I frequently set goals for myself. To be honest, I don’t always keep them. In 2012, I set the goal of updating my book Your Guide to Marketing Books in the Christian Marketplace from the second edition to a third edition that year. I didn’t meet the goal. Life got in the way. Knowing I failed the goal made me conscious that I needed to try harder the next year. I did and the third edition of my book was released in early 2014.
Goals serve as guideposts and destinations on our journey. Without goals, we tend to wander and less gets accomplished. Studies show that successful people set goals and work to accomplish them.
As an author or publisher, you too should have goals. These goals can be refreshed regularly. I think setting goals for the coming year is an important exercise for any business person. You can set goals around writing books, producing books, the marketing of your books, and other endeavors related to your book. The goals you set will give you something to strive for. They will also keep you on track and produce a sense of accomplishment when they are met.
Many people follow the SMART principle when creating goals. Here are tips for creating SMART goals.
1. Your goals should be specific.
“I will write more” is not a specific goal. “I will write two books” or “I will write eight blog posts per month” is specific. Make your goals specific.

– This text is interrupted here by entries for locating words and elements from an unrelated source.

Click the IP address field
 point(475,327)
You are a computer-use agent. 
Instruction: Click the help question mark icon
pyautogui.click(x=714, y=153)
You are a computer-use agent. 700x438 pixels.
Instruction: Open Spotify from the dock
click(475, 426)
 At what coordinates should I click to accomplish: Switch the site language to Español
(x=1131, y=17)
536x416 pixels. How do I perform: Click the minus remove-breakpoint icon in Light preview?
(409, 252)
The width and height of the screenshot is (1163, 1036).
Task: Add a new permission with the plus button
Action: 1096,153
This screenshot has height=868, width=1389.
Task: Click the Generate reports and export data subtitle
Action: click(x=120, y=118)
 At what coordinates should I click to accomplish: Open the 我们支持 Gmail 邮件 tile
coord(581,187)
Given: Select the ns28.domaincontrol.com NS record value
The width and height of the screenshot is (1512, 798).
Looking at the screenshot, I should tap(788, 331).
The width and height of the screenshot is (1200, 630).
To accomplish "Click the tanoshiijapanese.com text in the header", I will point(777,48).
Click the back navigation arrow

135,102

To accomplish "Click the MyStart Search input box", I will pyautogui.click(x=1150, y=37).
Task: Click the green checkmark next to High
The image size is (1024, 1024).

2. Your goals need to be measurable.
Making your goals measurable helps you know when you have met a goal. Stating “I will do more marketing in 2016” is not very measurable. However, a goal such as “I will engage in three marketing activities each day” or “I will sell 365 books (one per day on average) in 2016” is measurable. With these goals, you can measure if you have met the goal, exceeded the goal, or fallen short of the goal.
3. Make your goals attainable.
Attainable goals are realistic goals. To say you want your income to increase two-fold in the next year may not be attainable. However, to have a goal that you will sell 25% more books in 2016 than you did in 2015 is entirely attainable with the right effort.
4. Your goals must be relevant.
Don’t take on a goal that someone else wants you to accomplish. Your goal must be your own—something you want to attain. “I will read two books on marketing in 2016” won’t happen unless you are motivated to learn more about successfully promoting your book. You have to have the desire to complete the goal or you will run out of steam after some effort.
5. Give your goals a time-limit.
Give your goals realistic deadlines. “I will complete my book by June 2016” gives you a guide to keep you on track (especially if you tend to procrastinate).
As we enter into a new year, I encourage you to take out your goals and refresh them. Follow the SMART principle in creating your goals. Then, share with me one or two of your goals for your writing and publishing endeavor for 2016. I would love to hear what you want to accomplish.